Coffee Shape Slimmng Green Coffee Coffee Shape Slimmng Green Coffee Coffee Shape Slimmng Green Coffee

Slimming Meal Plan

A simple outline of the plan

CoffeeShape Slimming Meal PlanCoffeeShape Slimming Meal PlanCoffeeShape Slimming Meal PlanCoffeeShape Slimming Meal Plan


Your Meal Plan For Healthy Weight Loss

When you are trying to lose weight you want to take in less energy (through food and drink) than your body uses up (in metabolism and activity). You also need to eat a variety of different foods from all the different food groups to make sure that you get all the vitamins and minerals your body needs to work properly.

This meal plan will help you to eat a balanced, healthy diet, while still losing weight. If you eat according to this plan you will get about 6000kj (1500 calories) of energy per day. If you are very tall, very active or very overweight, you may need to add in another snack or two when you first start this meal plan, so that you don’t get too hungry.
You should try to stick to the plan as closely as possible and make sure you don’t skip meals. Have breakfast, morning tea, lunch, afternoon tea, dinner and dessert.

 

What is GI and why is it important?

When you eat carbohydrates, your body breaks them down into glucose, which is a simple sugar. Different carbohydrate foods are broken down by the body at different rates.

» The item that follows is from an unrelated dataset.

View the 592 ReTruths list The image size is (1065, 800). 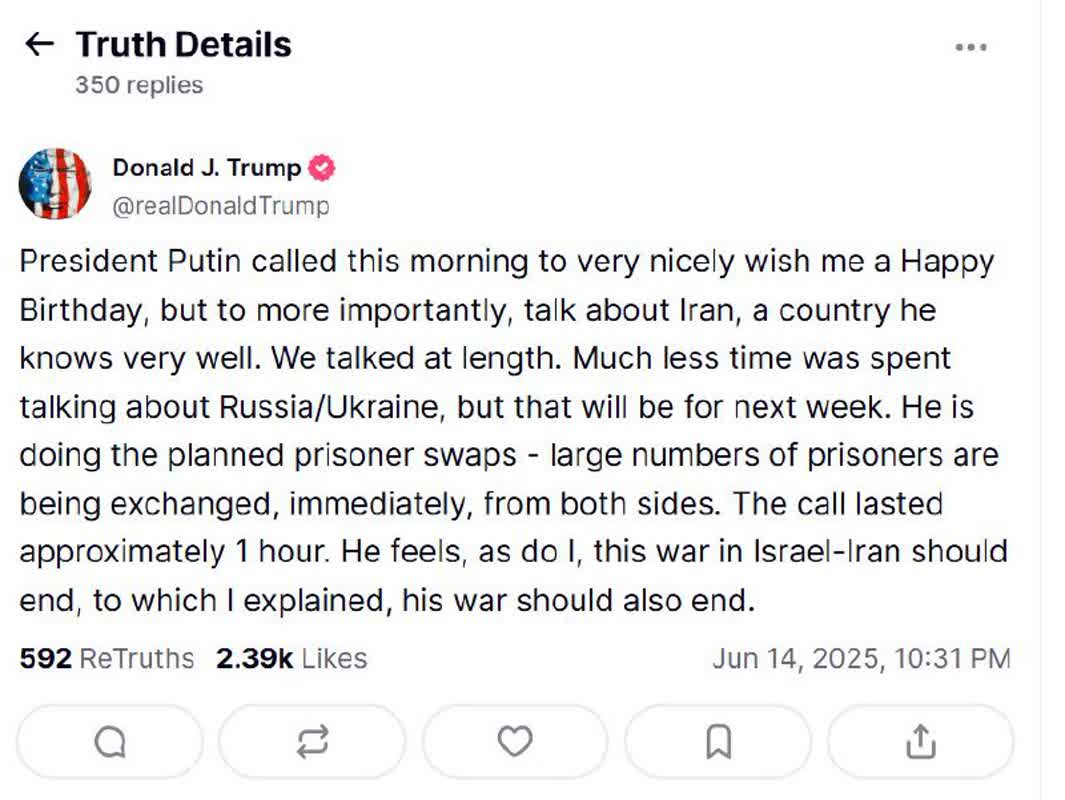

GI stands for glycaemic index. It is a measure of how quickly carbohydrate foods are broken down into glucose. High GI carbohydrate foods are broken down quickly, causing a quick rise in blood glucose levels. Low GI carbohydrate foods are broken down more slowly, causing a slower and more sustained release of glucose into the bloodstream.

Eating low GI foods helps with weight loss, because they keep you feeling satisfied for longer. Try to mostly choose carbohydrates that are low GI.

The Glycemic Index, Sydney University Glycemic Index Research Service (SUGiRS) will help you find low GI foods.